Deleveraging by banks attempting to boost capital could put more pressure on sovereign debt or squeeze lending to the economy, according to a report prepared for European Union finance ministers who meet this week.
The report also outlined the objections of EU countries to schemes that would pool guarantees for banks, which means that they will now revert to issuing national guarantees for banks that struggle to borrow.
The document, written by senior officials from EU finance ministries to lay the ground for talks between ministers on Wednesday, underlines worries about deleveraging in an EU-wide drive to boost the capital of 70 banks in Europe by June 2012.
There are serious concerns about a possible inappropriate deleveraging by banks when implementing the measures that would prejudice an adequate supply of lending to the real economy or put excessive additional pressure on sovereign debt, officials write in the report seen by Reuters, reflecting concerns that were addressed at a meeting of ministers in early November.

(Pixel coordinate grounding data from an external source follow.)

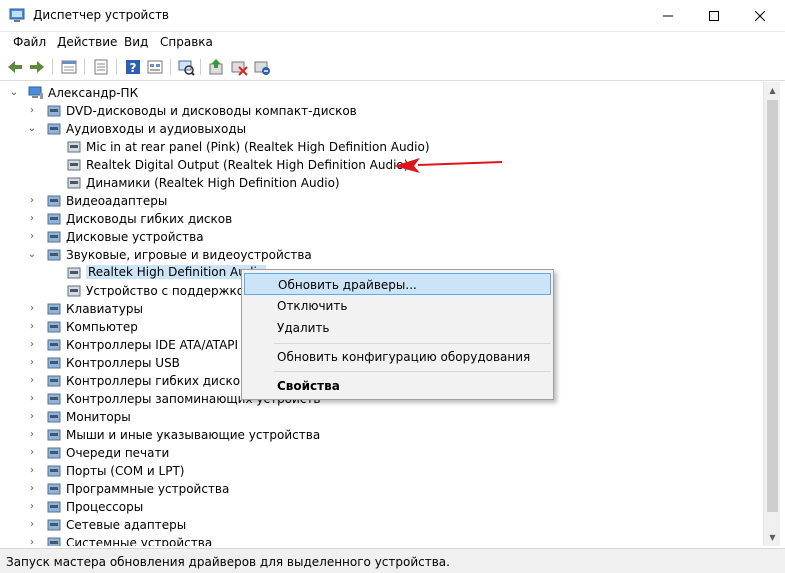  Describe the element at coordinates (392, 42) in the screenshot. I see `menu-bar: Файл Действие Вид Справка` at that location.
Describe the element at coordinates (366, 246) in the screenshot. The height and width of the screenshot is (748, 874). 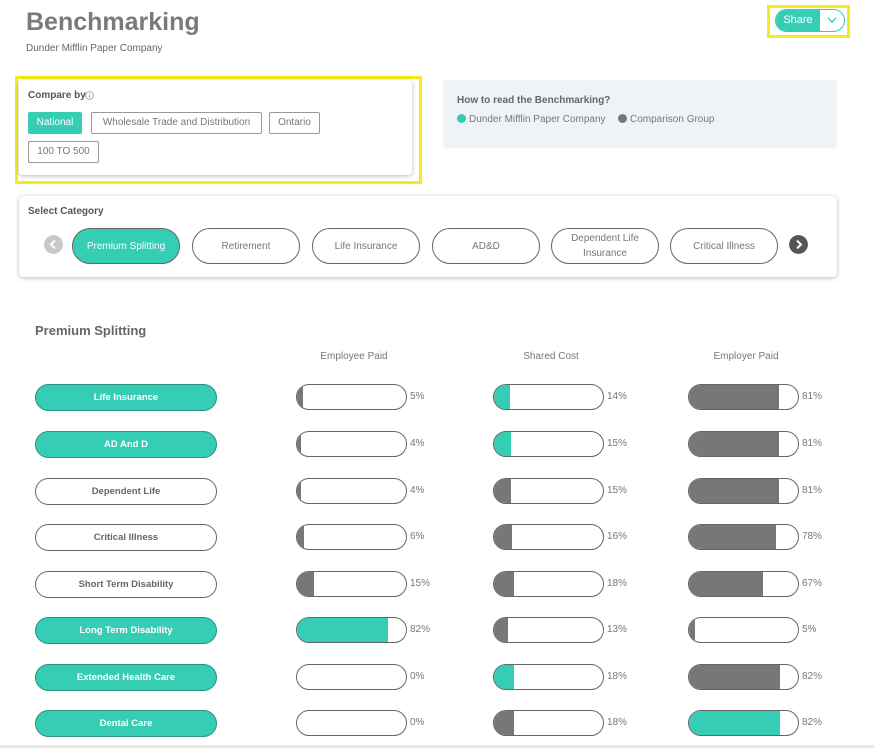
I see `category-pill-life-insurance: Life Insurance` at that location.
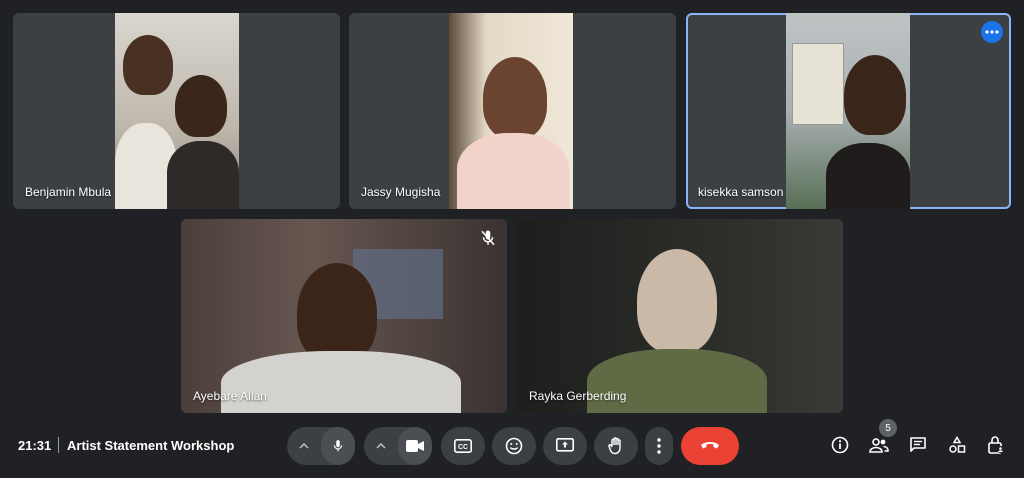 Image resolution: width=1024 pixels, height=478 pixels. Describe the element at coordinates (578, 396) in the screenshot. I see `participant-name: Rayka Gerberding` at that location.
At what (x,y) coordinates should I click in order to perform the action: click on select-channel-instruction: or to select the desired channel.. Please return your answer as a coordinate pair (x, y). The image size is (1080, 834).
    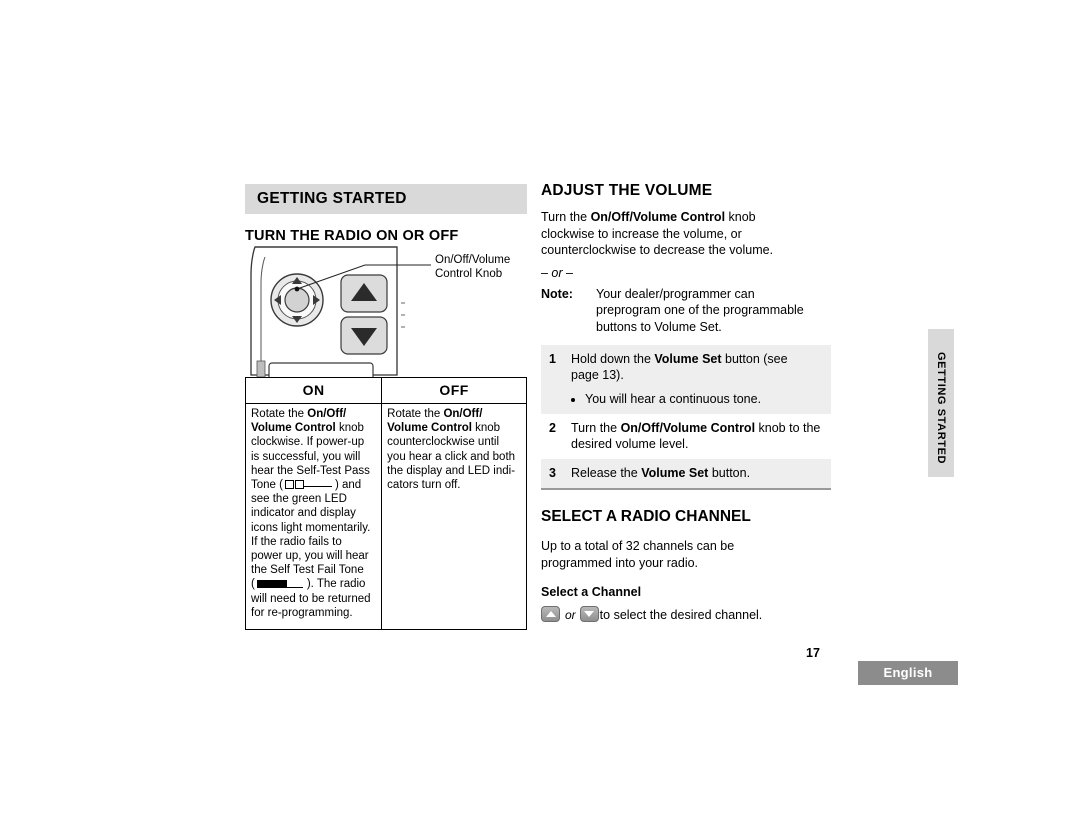
    Looking at the image, I should click on (686, 615).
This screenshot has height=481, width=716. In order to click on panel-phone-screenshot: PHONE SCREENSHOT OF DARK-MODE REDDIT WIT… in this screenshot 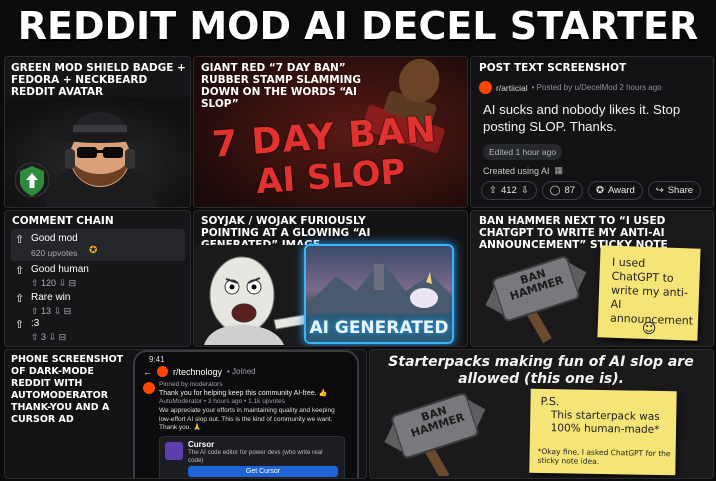, I will do `click(186, 414)`.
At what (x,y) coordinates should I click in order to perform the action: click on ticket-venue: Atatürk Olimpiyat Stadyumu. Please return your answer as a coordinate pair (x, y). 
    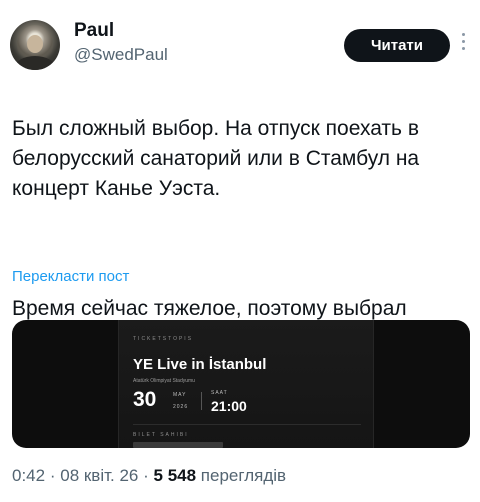
    Looking at the image, I should click on (164, 381).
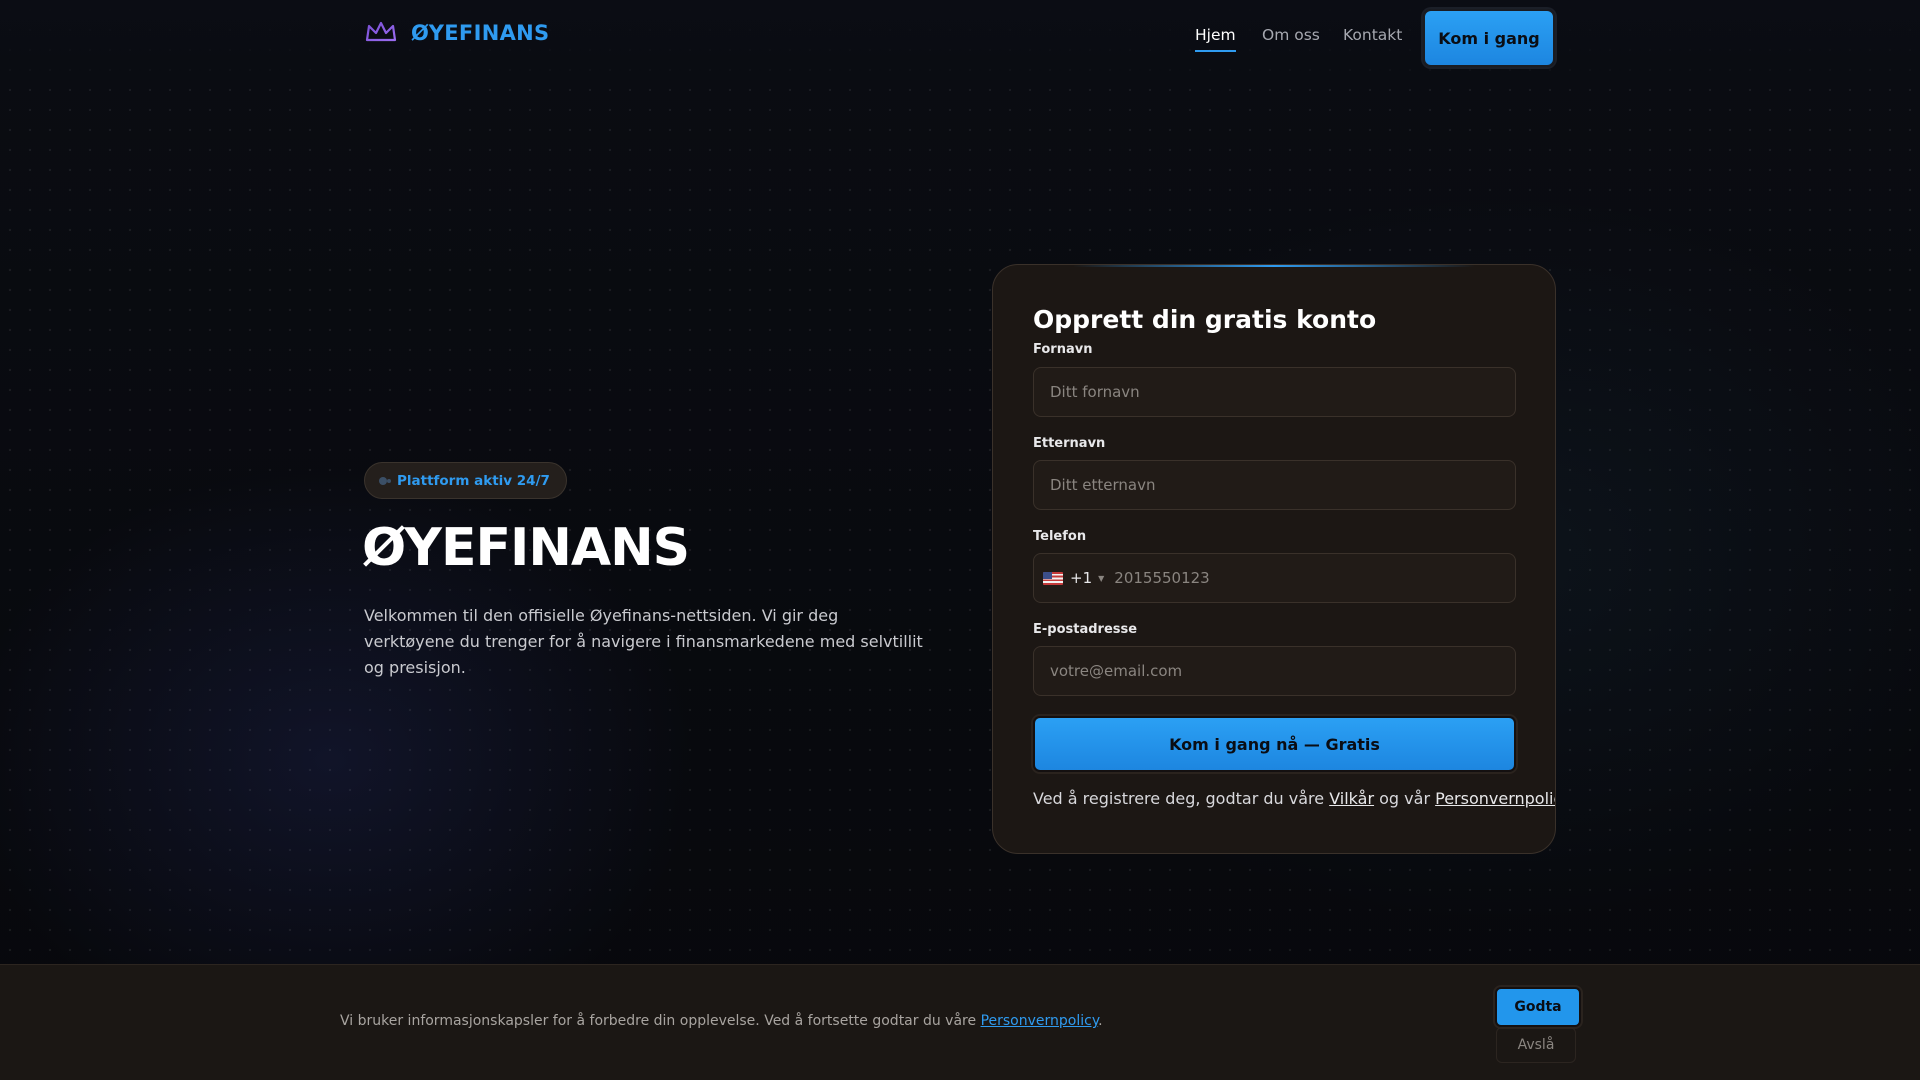  I want to click on phone-label: Telefon, so click(1060, 536).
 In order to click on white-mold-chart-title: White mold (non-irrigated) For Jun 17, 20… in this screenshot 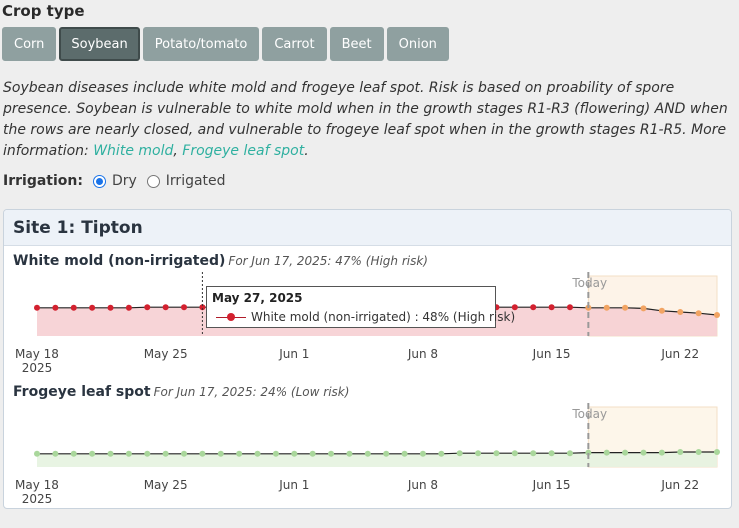, I will do `click(220, 261)`.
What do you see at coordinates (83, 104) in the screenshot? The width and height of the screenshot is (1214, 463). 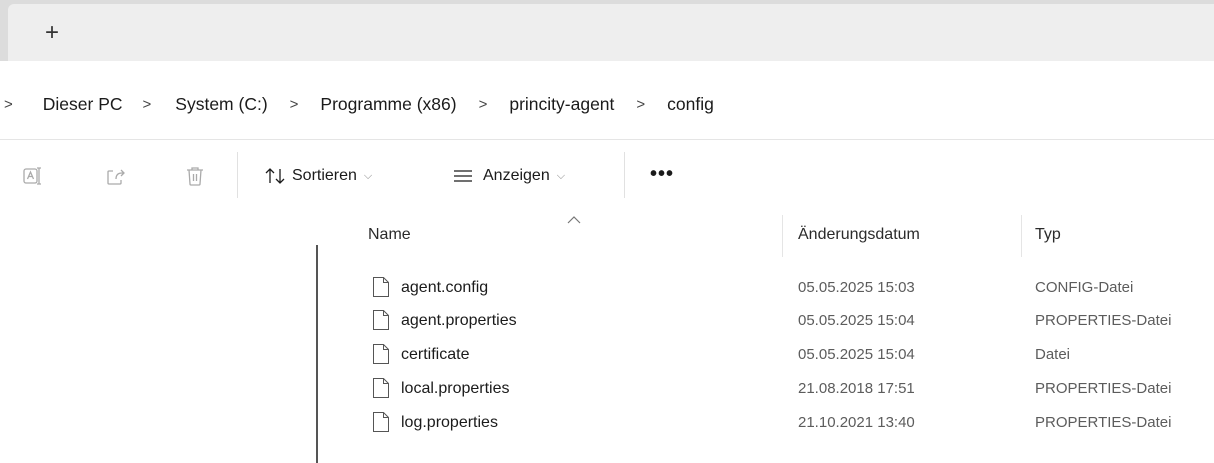 I see `breadcrumb-item-this-pc: Dieser PC` at bounding box center [83, 104].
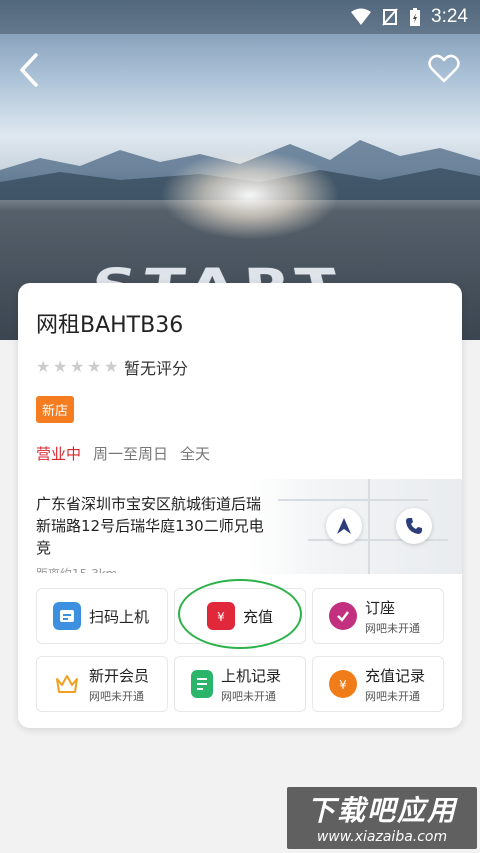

It said that countries had opted for national guarantee schemes for banks, rather than any single pan-European support plan.
There is no full convergence of views on the degree of coordination among member states for the granting of guarantees, let alone mutualisation (burden-sharing of the losses), according to the document.
A majority of member states affirmed their preference for the setting-up of national, but closely coordinated, guarantee schemes, which is considered the only one that could be activated swiftly.